Ознакомительная версия.
Когда я ставил этот спектакль в Швеции, то помогал актеру, который играл Сальери, движению его мысли музыкой. Если хочешь послушать, можем послушать сейчас музыку... Теперь давай сначала... Музыка тебе будет помогать, но имей в виду железную логику своего героя, что ты – Сальери – прав. Моцарт должен исчезнуть...»
ФИЛАТОВ: «Да. Понятно...
Все говорят: нет правды на земле.
Но правды нет – и выше. Для меня
Так это ясно, как простая гамма.
Родился я с любовию к искусству;
Ребенком будучи, когда высоко
Звучал орган в старинной церкви нашей,
Я слушал и заслушивался – слезы
Невольные и сладкие текли.
Отверг я рано праздные забавы;
Науки, чуждые музыки, были
Постылы мне; упрямо и надменно
От них отрекся я и предался
Одной музыке. Труден первый шаг...
. . . . . . . . . . . . . . . . . . . . . . . . . . . . . . . . . .
Вкусив восторг и слезы вдохновенья,
Я жег мой труд и холодно смотрел,
Как мысль моя и звуки, мной рожденны
Пылая, с легким дымом исчезали.
Что говорю? Когда великий Глюк
Явился и открыл нам новы тайны
(Глубокие, пленительные тайны),
Не бросил ли я все, что прежде знал,
Что так любил, чему так жарко верил,
И не пошел ли бодро вслед за ним
Безропотно, как тот, кто заблуждался
И встречным послан в сторону иную?..»
ЛЮБИМОВ: «Леня, ты должен как хирург великий все вскрывать. Сальери нам поверяет все свои тайны: я мальчиком любил музыку так, что плакал, когда играл орган в старинной нашей церкви, я не был сухим, вы думаете, что я сухарь, который ничего не чувствует, ничего не знает? Нет! Я доказываю всем своим огромным монологом, что...» ФИЛАТОВ: «Что здесь особый случай...» ЛЮБИМОВ: «Да, особый случай. Моцарт губит нам все, потому что все наши правила опровергает. Он для Сальери странное исключение и, по его мнению, не нужен искусству. Моцарт разрушает гармонию искусства, он разрушает труд, он разрушает школу, он все попирает, поэтому он должен быть убран!»
ФИЛАТОВ:
«Какая глубина!
Какая смелость и какая стройность!
Ты, Моцарт, бог, и сам того не знаешь;
Я знаю, я».
ЛЮБИМОВ: «Леня, мне кажется, что в этих словах —огромная зависть. Они как бы выдают Сальери. Он с такой завистью весь в музыке этой. Это один из самых мрачных моментов трагедии, когда мы слушаем гениальную музыку и видим зависть, ненависть человека».
ФИЛАТОВ:
«...Вот яд, последний дар моей Изоры.

■ **Исходные данные**
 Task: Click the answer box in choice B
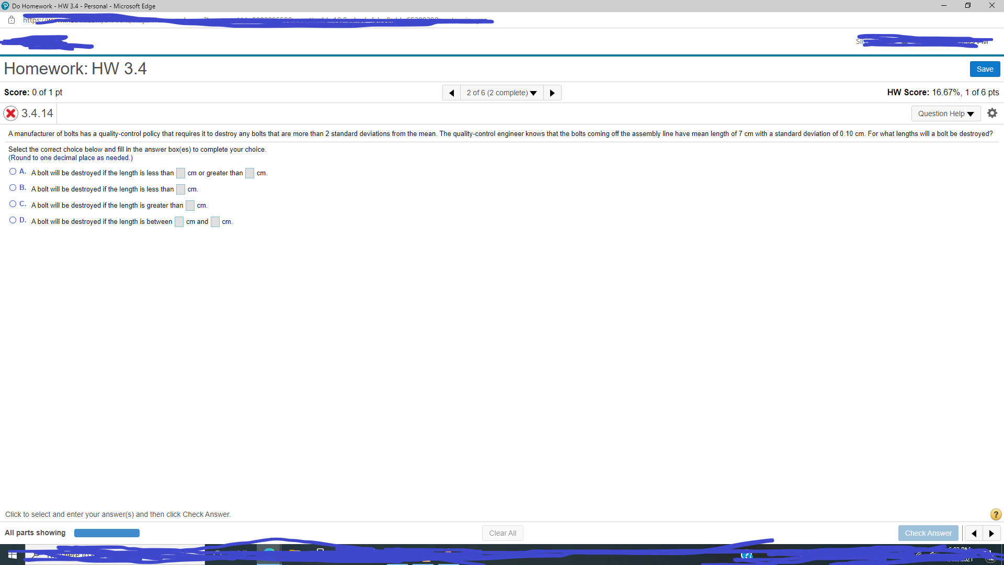pyautogui.click(x=180, y=189)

■ **Задание**
Кратко изложите в виде списка абзац фрагмента, который начинается словами «Леня, ты должен как хирург великий». Сохраните его главные мысли.

■ **Готовое упражнение**
- Любимов говорит Лене, что тот должен, как великий хирург, всё вскрывать.
- Сальери поверяет свои тайны: мальчиком он так любил музыку, что плакал, когда в старинной церкви играл орган.
- Своим огромным монологом Сальери доказывает, что он не сухарь, который ничего не чувствует.
- Филатов замечает, а Любимов подтверждает, что здесь особый случай.
- Моцарт опровергает все правила. Для Сальери он странное исключение, не нужное искусству.
- Моцарт разрушает гармонию искусства, труд и школу и всё попирает. Поэтому он должен быть убран.